Carta a mi futura ex-novia

CARTA A MI FUTURA EX-NOVIA


No sé si eres la rubia más lista de su clase. La número uno de su promoción que perdió la virginidad a los quince en el asiento de atrás de un Ford Escort.

O la morena introvertida con veintisiete otoños en la mirada que curra en la gasolinera y sueña con ser artista. 

Me gustaría, mas por fetiche que por otra cosa, que fueras la pelirroja con la cara llena de pecas y piel blanca como la leche procedente de un pueblo de nombre impronunciable de algún país de Europa del este. 

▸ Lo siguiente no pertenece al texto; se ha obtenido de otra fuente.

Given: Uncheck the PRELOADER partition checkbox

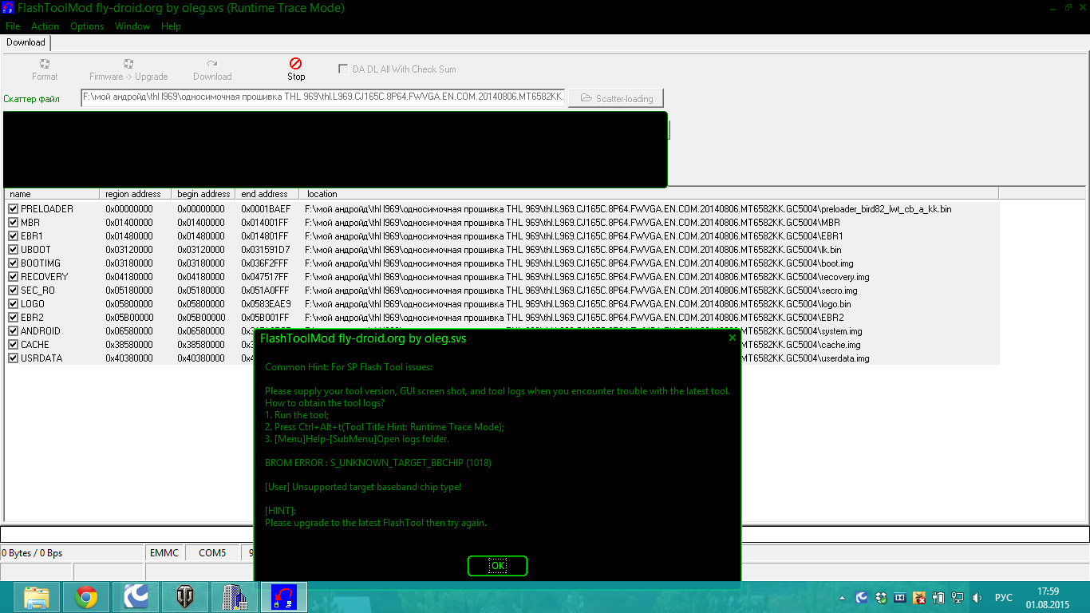Looking at the screenshot, I should pyautogui.click(x=13, y=209).
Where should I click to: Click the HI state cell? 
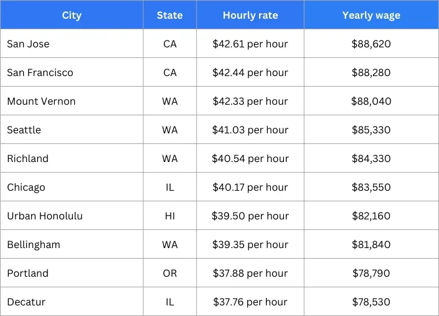tap(169, 216)
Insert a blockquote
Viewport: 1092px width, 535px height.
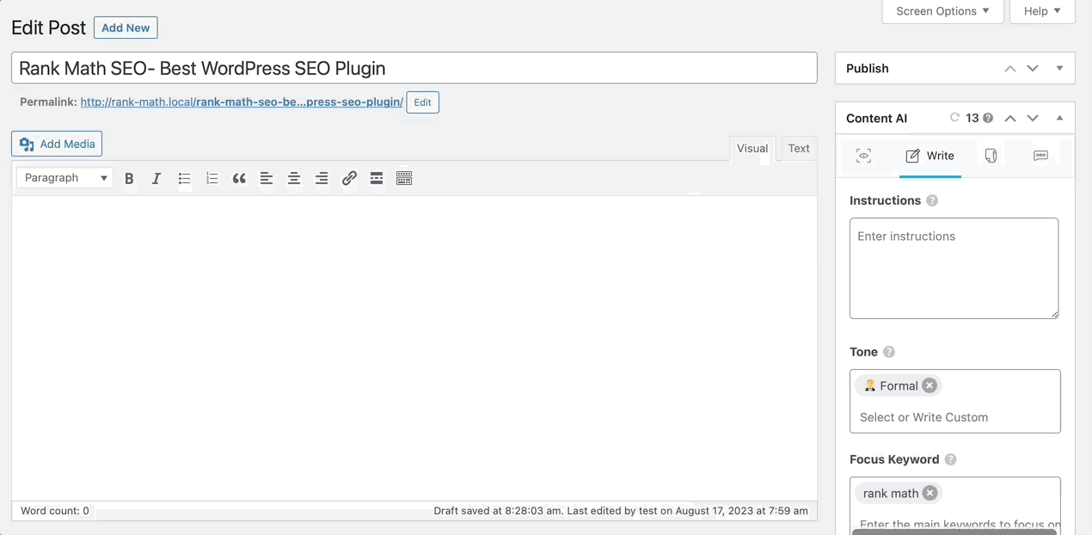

Sé que aún no te conozco y que ya estoy allanando el camino para cuando todo se acabe y se convierta en necesidad imperiosa la idea de olvidarte. 

Te advierto antes de empezar, para que a la hora de los reproches no digas que no dejé las cosas claras:


Quiero que sepas que si estás conmigo es porque seguramente no eres muy ambiciosa y te conformas con bastante poco. 

Que soy aficionado a la bebida, que tengo un fumador empedernido dentro del pecho que lucha por salir, un amor platónico al que tú jamás llegarás a la altura de los talones y un carné de afiliado vitalicio al club local de perdedores.

Pero mi padre me enseñó a ser el mejor en todo lo que emprendiera, y aunque siempre me las he arreglado para decepcionarle una y otra vez, no tengas ninguna duda de que intentaré estar a la altura del mejor amante que se haya balanceado jamás en el columpio de tu cintura,

hasta que la pasión se consuma y la rutina vuelva para quedarse entre tus piernas. 

Creerás que son para ti mis madrugadas y mis insomnios. 

Que eres la musa que inspira mis poemas. 

Que llevan tu nombre mis minutos mirando al vacío y los suspiros cuando escribo. 

Pero no, y cuando te des cuenta y empiecen los "tenemosquehablar" y los "mañanacojomiscosasymevoy" no digas que no te lo advertí. 


Lo único positivo será que no tendremos que sembrar de traumas la infancia de un hipotético hijo tirando cada uno de un brazo de la custodia. No tendremos que poner seguridad en los enchufes.

Ni adoctrinarlo según nuestras fobias.

No tendremos que explicarle por qué los mayores se aniquilan entre ellos en absurdas guerras por tierras, fronteras, banderas.

Ni decirle que no beba, que el tabaco mata, que las drogas son malas, que el sexo siempre con condón y todas esas mierdas.

Y menos mal. 

Lo único cierto de todo esto es que pasarás, de largo, y que sin ser ni de lejos la persona a la que más quiero, serás la mujer de mi vida unas semanas, unos meses o unos años.